Answer:

Part(a): The capacitance per unit length of the capacitor is

$1.56\times {10}^{-10}F{m}^{-1}$

Part(b): The charge in the inner shell is $+1.6\times {10}^{-10}C$ and the charge of the outer shell is $-1.6\times {10}^{-10}C$

Explanation:

Part(a):

The capacitance (C) per unit length of a cylindrical capacitor is given by

$C=\frac{2\pi {\u03f5}_{0}}{\mathrm{log}(b/a)}$

where '${\u03f5}_{0}$' is the permittivity of free space, 'b' is the radius of the outer shell and 'a' is the radius of the inner shell.
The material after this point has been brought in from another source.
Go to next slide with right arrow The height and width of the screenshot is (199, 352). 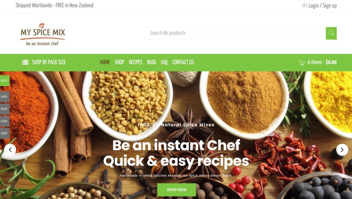[342, 150]
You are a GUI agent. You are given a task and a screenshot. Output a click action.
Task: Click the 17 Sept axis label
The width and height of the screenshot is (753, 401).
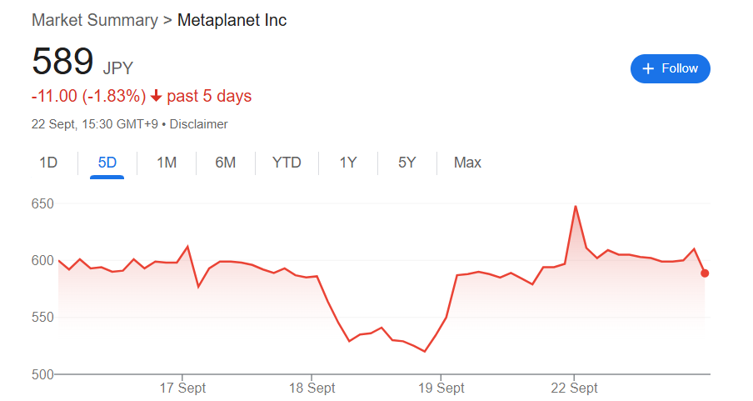[182, 388]
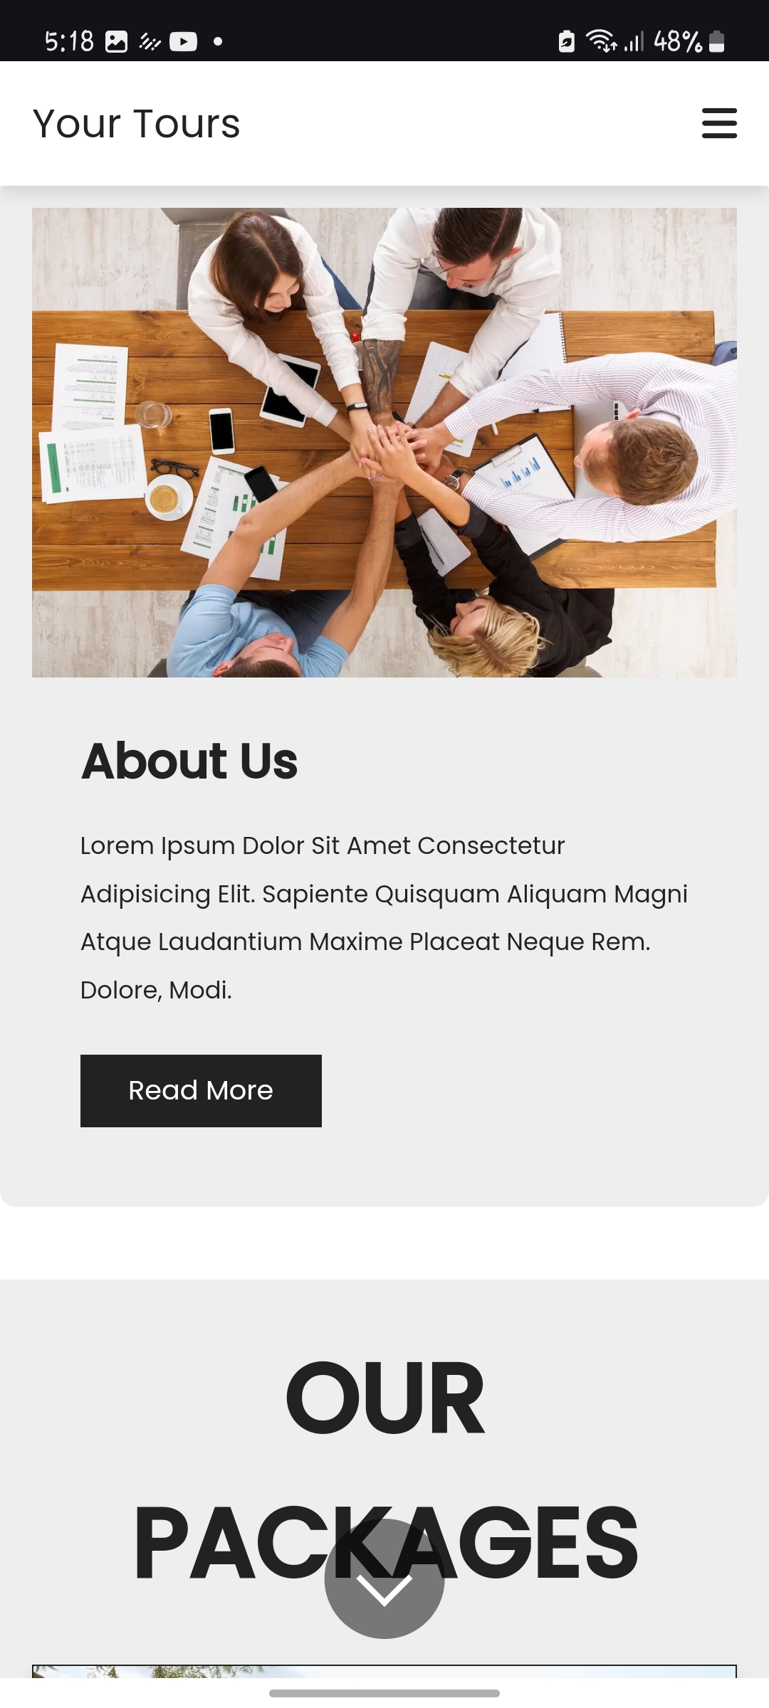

Given, b=3.4mm=0.0034 and a=1.5mm=0.0015 mm. We know, ${\u03f5}_{0}=8.854\times {10}^{-12}F{m}^{-1}$. Substituting the values in the above equation,

$C=\frac{2\pi \times 8.85\times {10}^{-12}F{m}^{-1}}{\mathrm{log}(0.0034/0.0015)}=1.56\times {10}^{-10}F{m}^{-1}$

Part(b):

As the voltage on the inner conductor is higher than that of the outer conductor, positive charge resides on the inner shell and negative charge resides on the outer shell.
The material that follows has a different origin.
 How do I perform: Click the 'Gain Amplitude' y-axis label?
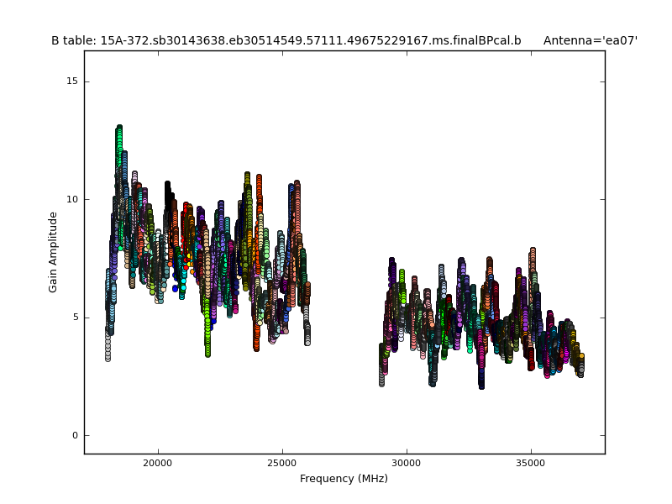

The charge 'Q' of a capacitor of length 'L' having capacitance 'C' and potential difference 'V' is given by

Q=CVL

Given, $V=350mV=350\times {10}^{-3}V$ and L=3.0m. Substituting these values in the above expression

$Q=1.56\times {10}^{-10}F{m}^{-1}\times 350\times {10}^{-3}V\times 3m=1.6\times {10}^{-10}C$

The charge in the inner shell is $+1.6\times {10}^{-10}C$ and the charge of the outer shell is $-1.6\times {10}^{-10}C.$